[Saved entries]
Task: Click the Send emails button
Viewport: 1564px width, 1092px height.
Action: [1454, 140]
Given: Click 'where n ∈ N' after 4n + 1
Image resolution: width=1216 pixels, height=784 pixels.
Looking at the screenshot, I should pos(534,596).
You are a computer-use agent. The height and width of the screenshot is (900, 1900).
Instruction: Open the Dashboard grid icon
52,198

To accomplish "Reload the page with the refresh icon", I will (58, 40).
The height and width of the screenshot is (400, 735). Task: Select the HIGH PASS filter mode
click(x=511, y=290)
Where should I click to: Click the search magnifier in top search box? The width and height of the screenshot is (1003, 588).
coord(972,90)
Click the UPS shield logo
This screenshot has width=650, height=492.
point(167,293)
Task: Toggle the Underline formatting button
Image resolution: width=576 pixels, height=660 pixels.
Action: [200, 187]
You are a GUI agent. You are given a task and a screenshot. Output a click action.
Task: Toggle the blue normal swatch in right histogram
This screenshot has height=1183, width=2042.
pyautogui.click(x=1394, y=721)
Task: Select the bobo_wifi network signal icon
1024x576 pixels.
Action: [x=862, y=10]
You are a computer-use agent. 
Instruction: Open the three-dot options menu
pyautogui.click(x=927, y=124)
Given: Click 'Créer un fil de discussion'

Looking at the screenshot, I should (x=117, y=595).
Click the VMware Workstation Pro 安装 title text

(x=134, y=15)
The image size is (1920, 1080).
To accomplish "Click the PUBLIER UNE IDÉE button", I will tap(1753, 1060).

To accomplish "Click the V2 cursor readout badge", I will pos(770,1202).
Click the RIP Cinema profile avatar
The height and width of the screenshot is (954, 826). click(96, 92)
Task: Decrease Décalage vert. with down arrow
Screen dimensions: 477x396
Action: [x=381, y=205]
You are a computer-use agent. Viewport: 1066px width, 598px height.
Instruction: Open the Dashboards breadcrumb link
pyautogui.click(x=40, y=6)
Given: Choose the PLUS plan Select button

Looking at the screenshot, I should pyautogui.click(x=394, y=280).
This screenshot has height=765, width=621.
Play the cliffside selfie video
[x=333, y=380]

**PROBLEM STATEMENT**
Rewrite the stretch of data from the start through the line containing "Action: [200, 187]", replacing "Image resolution" with "Image size" and leaving everything else unchanged.

**OUTPUT OF THE EXERCISE**
Task: Click the Send emails button
Viewport: 1564px width, 1092px height.
Action: [1454, 140]
Given: Click 'where n ∈ N' after 4n + 1
Image size: width=1216 pixels, height=784 pixels.
Looking at the screenshot, I should pos(534,596).
You are a computer-use agent. The height and width of the screenshot is (900, 1900).
Instruction: Open the Dashboard grid icon
52,198

To accomplish "Reload the page with the refresh icon", I will (58, 40).
The height and width of the screenshot is (400, 735). Task: Select the HIGH PASS filter mode
click(x=511, y=290)
Where should I click to: Click the search magnifier in top search box? The width and height of the screenshot is (1003, 588).
coord(972,90)
Click the UPS shield logo
This screenshot has width=650, height=492.
point(167,293)
Task: Toggle the Underline formatting button
Image size: width=576 pixels, height=660 pixels.
Action: [200, 187]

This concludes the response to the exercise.